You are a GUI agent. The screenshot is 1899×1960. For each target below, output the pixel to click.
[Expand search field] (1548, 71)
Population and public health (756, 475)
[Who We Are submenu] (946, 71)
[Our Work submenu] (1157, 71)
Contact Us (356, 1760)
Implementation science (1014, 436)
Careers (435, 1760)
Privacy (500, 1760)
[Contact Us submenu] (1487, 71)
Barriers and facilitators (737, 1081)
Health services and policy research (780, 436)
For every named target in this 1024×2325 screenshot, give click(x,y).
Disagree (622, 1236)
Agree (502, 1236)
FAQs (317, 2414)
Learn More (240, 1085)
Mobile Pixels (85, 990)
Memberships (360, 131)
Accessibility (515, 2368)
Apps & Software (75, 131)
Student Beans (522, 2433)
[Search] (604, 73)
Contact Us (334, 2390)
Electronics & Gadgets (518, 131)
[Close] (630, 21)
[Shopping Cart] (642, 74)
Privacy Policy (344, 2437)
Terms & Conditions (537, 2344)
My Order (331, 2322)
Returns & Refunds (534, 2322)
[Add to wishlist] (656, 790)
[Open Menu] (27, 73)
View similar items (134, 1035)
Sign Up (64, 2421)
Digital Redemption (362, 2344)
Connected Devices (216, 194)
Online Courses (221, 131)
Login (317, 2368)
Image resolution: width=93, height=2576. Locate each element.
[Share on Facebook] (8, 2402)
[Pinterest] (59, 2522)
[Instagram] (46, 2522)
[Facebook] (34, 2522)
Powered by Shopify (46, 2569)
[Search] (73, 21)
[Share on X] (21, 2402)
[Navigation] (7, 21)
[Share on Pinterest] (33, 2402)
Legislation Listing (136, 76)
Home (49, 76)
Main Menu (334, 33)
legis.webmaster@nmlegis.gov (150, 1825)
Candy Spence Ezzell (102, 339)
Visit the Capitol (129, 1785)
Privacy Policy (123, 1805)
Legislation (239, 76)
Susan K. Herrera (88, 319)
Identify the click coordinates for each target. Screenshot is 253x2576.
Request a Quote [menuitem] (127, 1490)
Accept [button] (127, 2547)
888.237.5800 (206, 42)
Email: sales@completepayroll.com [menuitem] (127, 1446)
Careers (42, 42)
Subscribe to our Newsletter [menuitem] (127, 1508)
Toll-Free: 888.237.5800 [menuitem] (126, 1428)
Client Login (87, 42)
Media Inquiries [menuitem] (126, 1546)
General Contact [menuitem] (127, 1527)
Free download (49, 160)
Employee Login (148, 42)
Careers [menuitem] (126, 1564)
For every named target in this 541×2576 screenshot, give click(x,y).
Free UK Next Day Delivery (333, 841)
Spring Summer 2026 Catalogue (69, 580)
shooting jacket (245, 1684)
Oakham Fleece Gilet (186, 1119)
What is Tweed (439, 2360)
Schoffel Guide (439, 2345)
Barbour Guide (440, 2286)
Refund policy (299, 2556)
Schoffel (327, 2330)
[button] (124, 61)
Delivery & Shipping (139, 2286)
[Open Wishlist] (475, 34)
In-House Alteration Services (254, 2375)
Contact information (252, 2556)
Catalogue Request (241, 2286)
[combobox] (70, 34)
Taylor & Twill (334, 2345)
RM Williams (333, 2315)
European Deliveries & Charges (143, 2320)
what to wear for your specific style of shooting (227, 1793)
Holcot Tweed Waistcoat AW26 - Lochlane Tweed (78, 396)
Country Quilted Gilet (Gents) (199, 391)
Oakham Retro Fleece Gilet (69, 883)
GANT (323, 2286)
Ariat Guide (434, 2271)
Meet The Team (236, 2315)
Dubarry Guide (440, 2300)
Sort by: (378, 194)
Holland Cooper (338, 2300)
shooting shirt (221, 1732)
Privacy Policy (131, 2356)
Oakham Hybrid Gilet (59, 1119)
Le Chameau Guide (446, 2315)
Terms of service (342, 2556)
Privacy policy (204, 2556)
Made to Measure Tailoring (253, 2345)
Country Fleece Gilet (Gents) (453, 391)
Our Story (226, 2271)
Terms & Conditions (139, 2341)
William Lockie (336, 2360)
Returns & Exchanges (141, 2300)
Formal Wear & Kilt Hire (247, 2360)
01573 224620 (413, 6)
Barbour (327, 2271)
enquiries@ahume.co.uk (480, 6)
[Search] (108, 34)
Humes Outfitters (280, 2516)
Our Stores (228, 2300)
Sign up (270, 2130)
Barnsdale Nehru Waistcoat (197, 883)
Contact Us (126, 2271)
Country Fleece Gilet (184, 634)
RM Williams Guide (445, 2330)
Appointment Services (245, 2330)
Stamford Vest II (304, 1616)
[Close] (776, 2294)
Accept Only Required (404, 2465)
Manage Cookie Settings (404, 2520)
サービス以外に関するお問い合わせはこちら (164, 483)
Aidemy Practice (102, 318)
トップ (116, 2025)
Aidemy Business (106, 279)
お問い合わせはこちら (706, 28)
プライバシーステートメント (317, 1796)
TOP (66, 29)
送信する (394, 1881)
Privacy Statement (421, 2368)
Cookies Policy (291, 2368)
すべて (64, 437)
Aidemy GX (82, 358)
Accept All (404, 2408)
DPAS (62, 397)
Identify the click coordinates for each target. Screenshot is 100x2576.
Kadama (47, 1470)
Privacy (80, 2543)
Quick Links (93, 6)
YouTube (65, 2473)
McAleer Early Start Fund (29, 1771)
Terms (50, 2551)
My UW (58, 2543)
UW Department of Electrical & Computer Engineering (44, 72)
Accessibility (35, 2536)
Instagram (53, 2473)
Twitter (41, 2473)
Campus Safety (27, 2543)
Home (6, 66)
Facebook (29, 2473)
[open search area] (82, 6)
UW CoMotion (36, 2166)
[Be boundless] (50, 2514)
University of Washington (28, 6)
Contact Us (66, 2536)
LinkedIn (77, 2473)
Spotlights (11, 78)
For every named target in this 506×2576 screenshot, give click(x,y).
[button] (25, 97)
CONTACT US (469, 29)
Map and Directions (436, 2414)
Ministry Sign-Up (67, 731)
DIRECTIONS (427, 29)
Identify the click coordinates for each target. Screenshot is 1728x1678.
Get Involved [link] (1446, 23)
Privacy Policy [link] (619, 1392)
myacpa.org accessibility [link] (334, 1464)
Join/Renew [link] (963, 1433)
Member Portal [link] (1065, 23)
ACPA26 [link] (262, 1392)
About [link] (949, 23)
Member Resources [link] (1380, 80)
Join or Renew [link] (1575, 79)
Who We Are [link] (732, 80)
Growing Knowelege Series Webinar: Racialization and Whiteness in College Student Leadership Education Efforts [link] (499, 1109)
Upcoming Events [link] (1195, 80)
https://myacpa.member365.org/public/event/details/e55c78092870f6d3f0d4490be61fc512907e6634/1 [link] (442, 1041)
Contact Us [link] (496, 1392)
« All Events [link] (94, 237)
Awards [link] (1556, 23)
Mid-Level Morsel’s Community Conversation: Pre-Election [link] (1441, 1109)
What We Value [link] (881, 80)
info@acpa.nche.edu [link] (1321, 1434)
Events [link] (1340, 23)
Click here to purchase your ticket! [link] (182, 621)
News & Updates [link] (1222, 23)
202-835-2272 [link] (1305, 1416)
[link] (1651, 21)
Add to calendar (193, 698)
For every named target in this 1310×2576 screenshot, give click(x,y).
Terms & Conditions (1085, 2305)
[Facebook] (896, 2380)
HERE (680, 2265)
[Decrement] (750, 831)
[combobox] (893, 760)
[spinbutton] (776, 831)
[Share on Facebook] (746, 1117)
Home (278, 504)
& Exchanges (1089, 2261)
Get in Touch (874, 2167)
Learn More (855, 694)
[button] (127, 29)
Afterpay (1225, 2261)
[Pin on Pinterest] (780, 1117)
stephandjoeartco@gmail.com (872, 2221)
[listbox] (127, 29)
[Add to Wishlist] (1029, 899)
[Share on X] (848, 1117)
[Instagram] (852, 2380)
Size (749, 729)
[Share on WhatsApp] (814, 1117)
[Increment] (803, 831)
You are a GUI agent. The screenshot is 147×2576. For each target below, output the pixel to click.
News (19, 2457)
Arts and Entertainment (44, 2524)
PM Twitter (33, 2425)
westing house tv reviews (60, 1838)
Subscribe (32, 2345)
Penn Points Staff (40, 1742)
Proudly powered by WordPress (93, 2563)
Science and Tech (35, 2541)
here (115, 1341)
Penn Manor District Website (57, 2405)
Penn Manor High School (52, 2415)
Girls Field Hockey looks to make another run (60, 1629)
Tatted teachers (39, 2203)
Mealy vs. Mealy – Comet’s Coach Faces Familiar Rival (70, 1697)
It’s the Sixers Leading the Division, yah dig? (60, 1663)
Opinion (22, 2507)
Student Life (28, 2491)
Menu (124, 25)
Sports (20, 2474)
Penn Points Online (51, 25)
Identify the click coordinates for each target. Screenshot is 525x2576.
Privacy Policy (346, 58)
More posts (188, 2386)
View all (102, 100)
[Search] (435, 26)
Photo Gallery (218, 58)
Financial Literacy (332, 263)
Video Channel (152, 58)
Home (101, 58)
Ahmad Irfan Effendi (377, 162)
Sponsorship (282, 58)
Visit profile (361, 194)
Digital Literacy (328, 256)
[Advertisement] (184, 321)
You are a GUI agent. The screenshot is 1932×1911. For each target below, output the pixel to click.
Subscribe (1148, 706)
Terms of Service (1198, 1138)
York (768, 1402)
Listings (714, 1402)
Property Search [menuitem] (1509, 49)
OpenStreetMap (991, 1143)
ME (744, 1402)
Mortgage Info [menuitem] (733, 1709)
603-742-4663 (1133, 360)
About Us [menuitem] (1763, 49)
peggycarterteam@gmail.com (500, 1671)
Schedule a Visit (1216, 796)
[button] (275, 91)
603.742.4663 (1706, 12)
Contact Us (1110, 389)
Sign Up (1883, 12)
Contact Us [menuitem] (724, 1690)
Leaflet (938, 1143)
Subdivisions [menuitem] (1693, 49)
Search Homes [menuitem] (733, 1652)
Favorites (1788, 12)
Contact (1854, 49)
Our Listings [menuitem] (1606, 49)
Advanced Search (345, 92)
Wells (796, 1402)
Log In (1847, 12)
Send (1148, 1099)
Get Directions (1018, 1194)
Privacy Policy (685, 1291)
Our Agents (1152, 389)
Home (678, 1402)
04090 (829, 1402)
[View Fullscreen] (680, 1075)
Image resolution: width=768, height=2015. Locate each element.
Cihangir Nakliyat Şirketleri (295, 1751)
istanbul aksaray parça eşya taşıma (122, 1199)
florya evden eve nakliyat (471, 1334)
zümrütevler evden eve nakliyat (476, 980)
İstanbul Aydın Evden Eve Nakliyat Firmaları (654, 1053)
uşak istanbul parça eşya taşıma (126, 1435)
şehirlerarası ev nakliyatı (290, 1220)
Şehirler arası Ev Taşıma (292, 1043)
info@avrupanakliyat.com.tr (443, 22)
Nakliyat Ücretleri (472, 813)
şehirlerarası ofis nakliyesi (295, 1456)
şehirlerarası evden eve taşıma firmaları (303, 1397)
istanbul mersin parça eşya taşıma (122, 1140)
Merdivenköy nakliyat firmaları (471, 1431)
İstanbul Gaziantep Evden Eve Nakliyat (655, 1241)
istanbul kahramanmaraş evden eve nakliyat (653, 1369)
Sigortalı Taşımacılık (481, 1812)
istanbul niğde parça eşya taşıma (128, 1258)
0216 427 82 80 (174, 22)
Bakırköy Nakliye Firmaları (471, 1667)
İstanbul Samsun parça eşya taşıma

▬▬▬▬▬▬▬▬▬▬

◆ **WHAT IS NEEDED**: With the line holding "Memberships (360, 131)" as the first and the line holding "My Order (331, 2322)" as the last, please transcribe exactly the lines of the material above in that range and nothing else.

◆ **RESPONSE**:
Memberships (360, 131)
Accessibility (515, 2368)
Apps & Software (75, 131)
Student Beans (522, 2433)
[Search] (604, 73)
Contact Us (334, 2390)
Electronics & Gadgets (518, 131)
[Close] (630, 21)
[Shopping Cart] (642, 74)
Privacy Policy (344, 2437)
Terms & Conditions (537, 2344)
My Order (331, 2322)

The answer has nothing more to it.